[Stored data]
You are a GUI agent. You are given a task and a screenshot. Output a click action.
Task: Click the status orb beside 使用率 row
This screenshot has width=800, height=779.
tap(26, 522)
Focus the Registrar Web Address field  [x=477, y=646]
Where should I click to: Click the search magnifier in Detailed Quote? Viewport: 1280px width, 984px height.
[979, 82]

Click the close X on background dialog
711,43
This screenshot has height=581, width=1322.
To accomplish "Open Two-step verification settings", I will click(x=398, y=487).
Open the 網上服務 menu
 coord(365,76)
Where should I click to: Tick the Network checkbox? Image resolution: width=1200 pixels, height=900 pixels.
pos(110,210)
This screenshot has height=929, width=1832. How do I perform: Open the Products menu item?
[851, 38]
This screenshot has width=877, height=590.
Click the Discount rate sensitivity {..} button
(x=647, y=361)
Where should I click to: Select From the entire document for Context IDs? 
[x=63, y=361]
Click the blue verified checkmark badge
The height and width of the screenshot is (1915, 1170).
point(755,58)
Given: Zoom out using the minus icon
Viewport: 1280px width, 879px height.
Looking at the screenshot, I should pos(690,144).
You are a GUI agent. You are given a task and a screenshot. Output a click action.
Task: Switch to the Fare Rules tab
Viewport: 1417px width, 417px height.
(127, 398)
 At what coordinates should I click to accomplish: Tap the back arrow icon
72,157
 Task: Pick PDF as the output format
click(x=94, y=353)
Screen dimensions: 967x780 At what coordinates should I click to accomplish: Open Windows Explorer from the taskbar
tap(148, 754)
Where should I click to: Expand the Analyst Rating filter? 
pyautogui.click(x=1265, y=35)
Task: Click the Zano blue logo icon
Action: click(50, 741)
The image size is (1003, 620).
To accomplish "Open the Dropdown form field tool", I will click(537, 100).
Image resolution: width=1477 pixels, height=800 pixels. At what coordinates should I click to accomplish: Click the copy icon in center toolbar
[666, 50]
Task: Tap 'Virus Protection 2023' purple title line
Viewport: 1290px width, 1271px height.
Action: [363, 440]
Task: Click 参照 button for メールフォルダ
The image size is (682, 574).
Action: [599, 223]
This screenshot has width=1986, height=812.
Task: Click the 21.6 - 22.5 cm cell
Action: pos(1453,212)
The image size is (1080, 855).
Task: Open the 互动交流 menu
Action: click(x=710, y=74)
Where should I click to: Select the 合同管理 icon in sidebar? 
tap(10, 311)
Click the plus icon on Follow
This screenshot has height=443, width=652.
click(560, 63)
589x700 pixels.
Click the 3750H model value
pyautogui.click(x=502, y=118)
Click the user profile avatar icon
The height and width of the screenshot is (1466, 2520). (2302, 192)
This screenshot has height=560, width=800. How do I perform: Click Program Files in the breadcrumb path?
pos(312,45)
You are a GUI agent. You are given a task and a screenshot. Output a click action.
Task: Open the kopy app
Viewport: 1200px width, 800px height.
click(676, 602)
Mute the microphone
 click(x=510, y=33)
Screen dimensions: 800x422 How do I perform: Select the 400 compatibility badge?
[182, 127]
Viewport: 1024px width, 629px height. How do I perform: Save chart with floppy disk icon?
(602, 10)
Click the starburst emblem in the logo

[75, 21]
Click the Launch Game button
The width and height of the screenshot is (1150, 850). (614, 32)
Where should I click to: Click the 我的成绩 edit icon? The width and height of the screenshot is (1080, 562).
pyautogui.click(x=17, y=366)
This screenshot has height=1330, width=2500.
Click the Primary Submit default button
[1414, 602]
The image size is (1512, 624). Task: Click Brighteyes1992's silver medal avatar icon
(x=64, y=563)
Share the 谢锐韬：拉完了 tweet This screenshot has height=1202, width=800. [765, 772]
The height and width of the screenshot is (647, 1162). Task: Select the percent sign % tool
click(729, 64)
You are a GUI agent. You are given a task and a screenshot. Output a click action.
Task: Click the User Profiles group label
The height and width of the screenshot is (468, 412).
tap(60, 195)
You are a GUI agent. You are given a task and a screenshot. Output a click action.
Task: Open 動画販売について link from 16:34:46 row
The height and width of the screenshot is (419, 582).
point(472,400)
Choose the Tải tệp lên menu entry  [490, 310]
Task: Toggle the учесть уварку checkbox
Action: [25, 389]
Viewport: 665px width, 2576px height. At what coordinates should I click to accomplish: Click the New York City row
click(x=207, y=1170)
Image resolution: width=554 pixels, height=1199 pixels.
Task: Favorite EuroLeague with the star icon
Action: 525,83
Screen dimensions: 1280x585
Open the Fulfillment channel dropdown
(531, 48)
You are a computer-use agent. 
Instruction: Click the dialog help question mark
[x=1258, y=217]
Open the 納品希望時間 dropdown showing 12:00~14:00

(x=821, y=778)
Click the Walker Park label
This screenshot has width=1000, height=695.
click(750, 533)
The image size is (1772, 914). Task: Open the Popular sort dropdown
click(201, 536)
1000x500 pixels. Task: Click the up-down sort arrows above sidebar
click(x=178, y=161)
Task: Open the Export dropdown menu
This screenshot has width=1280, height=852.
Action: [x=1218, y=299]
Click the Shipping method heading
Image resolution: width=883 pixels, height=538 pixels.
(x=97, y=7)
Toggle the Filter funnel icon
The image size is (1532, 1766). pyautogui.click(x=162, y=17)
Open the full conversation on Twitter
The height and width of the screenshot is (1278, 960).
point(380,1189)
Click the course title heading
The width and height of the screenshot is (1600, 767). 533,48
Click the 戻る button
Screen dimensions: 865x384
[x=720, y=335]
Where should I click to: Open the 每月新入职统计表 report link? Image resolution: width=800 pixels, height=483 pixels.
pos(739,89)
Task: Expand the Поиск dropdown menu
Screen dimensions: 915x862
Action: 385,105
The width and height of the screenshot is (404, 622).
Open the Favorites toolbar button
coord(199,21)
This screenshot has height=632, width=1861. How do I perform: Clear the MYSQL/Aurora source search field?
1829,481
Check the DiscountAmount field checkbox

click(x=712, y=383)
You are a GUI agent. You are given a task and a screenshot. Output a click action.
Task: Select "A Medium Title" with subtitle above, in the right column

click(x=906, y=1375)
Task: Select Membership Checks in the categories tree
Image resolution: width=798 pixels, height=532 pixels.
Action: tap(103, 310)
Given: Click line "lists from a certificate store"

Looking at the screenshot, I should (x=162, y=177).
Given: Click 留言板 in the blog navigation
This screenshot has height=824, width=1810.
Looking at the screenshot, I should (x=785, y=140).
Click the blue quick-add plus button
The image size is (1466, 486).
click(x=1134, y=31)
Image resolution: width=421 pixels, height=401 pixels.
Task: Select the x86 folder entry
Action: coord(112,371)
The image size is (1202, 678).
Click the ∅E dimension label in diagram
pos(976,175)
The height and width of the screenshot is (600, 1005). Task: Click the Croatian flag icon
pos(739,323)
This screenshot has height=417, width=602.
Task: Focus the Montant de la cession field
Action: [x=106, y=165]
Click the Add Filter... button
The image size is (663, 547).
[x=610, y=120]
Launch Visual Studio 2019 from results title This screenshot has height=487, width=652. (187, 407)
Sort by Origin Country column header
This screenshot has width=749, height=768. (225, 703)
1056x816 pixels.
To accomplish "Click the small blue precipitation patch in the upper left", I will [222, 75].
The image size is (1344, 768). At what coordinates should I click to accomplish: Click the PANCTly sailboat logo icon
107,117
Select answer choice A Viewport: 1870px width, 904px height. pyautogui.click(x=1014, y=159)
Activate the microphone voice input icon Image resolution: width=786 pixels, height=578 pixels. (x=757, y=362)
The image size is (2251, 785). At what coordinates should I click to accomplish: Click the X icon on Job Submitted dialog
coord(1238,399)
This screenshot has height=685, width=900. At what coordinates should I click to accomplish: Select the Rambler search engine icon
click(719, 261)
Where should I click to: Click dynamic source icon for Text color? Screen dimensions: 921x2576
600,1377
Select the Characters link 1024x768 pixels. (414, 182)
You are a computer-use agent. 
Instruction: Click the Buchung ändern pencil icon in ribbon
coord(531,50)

Task requirements
Set down, unchanged, only those lines above that fall between the line with "the right column" and the line with "Select answer choice", the two end lines included.

Task response
Task: Select "A Medium Title" with subtitle above, in the right column

click(x=906, y=1375)
Task: Select Membership Checks in the categories tree
Image resolution: width=798 pixels, height=532 pixels.
Action: tap(103, 310)
Given: Click line "lists from a certificate store"

Looking at the screenshot, I should (x=162, y=177).
Given: Click 留言板 in the blog navigation
This screenshot has height=824, width=1810.
Looking at the screenshot, I should (x=785, y=140).
Click the blue quick-add plus button
The image size is (1466, 486).
click(x=1134, y=31)
Image resolution: width=421 pixels, height=401 pixels.
Task: Select the x86 folder entry
Action: coord(112,371)
The image size is (1202, 678).
Click the ∅E dimension label in diagram
pos(976,175)
The height and width of the screenshot is (600, 1005). Task: Click the Croatian flag icon
pos(739,323)
This screenshot has height=417, width=602.
Task: Focus the Montant de la cession field
Action: [x=106, y=165]
Click the Add Filter... button
The image size is (663, 547).
[x=610, y=120]
Launch Visual Studio 2019 from results title This screenshot has height=487, width=652. (187, 407)
Sort by Origin Country column header
This screenshot has width=749, height=768. (225, 703)
1056x816 pixels.
To accomplish "Click the small blue precipitation patch in the upper left", I will [222, 75].
The image size is (1344, 768). At what coordinates should I click to accomplish: Click the PANCTly sailboat logo icon
107,117
Select answer choice A Viewport: 1870px width, 904px height. pyautogui.click(x=1014, y=159)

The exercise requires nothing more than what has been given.